Only the lines from the one that contains "Open the TSI menu" through the last line of the records should appear, each printed exactly as it is.

════

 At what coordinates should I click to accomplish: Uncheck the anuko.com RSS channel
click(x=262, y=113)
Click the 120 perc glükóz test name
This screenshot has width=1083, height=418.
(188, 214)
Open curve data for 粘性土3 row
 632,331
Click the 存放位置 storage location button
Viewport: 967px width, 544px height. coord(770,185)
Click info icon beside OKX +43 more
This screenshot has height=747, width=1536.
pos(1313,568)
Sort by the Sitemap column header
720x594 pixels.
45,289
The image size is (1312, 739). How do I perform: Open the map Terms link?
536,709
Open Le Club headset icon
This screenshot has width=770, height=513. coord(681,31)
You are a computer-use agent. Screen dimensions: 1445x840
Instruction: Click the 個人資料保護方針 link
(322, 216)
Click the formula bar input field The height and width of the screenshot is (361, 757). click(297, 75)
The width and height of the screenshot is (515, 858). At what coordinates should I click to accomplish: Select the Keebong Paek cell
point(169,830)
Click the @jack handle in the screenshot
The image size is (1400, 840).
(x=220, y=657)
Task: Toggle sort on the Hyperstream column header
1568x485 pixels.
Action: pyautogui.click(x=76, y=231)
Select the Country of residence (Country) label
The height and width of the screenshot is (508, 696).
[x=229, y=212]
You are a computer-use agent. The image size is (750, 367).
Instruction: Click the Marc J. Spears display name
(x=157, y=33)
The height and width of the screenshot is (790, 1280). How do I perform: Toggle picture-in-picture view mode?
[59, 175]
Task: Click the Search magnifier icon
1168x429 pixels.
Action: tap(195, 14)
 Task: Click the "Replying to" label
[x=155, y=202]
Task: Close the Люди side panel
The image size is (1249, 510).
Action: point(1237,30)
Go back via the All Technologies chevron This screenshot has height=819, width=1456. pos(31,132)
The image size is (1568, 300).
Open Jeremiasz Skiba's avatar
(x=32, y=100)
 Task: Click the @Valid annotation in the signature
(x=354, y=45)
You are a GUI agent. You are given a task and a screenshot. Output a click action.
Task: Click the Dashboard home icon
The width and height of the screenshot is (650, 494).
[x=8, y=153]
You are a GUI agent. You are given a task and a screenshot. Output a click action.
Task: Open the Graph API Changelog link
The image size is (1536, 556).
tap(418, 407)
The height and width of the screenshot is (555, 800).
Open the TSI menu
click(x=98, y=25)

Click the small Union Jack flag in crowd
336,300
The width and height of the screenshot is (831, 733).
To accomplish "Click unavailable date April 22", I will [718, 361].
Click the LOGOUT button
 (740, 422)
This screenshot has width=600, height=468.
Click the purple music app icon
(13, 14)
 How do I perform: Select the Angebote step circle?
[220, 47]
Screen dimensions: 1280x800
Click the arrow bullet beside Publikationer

════

■ **SOLVED PROBLEM**
Open the TSI menu
click(x=98, y=25)

Click the small Union Jack flag in crowd
336,300
The width and height of the screenshot is (831, 733).
To accomplish "Click unavailable date April 22", I will [718, 361].
Click the LOGOUT button
 (740, 422)
This screenshot has width=600, height=468.
Click the purple music app icon
(13, 14)
 How do I perform: Select the Angebote step circle?
[220, 47]
Screen dimensions: 1280x800
Click the arrow bullet beside Publikationer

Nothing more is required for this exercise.